Extracted records:
□ □ □

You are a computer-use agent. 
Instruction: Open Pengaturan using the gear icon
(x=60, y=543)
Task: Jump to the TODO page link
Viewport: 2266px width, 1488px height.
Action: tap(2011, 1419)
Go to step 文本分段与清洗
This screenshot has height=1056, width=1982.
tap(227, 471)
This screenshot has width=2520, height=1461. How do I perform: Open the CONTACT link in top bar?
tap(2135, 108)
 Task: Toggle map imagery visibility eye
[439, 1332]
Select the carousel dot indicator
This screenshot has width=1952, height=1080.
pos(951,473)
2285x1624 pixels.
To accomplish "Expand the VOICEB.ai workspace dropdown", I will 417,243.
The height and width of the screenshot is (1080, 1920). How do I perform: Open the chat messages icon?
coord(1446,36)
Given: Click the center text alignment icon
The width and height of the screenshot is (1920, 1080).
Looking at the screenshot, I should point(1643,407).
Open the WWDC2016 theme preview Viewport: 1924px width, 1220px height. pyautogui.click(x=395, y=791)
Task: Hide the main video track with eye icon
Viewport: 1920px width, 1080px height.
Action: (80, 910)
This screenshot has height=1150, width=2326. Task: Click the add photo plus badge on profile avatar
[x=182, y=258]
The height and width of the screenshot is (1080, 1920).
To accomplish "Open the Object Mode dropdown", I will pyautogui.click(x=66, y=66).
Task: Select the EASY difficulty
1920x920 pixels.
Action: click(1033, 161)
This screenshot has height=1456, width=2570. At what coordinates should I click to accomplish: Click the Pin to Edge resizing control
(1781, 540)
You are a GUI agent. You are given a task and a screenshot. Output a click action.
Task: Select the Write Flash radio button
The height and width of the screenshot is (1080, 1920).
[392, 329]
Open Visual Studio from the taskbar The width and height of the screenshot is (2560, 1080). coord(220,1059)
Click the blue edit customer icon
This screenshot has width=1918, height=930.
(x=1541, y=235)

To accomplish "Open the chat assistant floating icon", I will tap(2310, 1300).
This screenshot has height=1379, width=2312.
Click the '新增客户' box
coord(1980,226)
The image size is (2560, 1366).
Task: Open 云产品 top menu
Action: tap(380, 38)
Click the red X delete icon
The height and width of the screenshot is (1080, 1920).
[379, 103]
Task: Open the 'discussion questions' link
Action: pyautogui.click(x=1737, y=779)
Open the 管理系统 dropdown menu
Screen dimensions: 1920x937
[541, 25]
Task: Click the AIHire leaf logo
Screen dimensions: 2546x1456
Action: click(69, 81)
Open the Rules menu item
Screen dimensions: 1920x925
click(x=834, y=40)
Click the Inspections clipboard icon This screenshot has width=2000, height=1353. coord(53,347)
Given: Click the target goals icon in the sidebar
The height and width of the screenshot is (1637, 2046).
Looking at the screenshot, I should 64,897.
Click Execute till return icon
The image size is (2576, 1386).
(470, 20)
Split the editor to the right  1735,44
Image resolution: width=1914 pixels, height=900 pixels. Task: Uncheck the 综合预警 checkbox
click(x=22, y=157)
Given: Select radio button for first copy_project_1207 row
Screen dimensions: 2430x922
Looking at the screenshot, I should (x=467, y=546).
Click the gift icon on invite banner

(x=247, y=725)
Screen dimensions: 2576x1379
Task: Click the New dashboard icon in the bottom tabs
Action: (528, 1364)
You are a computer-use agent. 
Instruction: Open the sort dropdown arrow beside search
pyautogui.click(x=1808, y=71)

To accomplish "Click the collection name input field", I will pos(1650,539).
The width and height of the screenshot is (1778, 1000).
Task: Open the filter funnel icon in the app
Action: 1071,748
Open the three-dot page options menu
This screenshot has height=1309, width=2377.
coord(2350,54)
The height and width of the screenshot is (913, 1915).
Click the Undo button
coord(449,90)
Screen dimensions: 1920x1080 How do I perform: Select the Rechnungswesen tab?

□ □ □

§ **Exercise requirements**
In the records above, the lines containing the string "Select" should be counted; give only the total.

§ **Output below**
5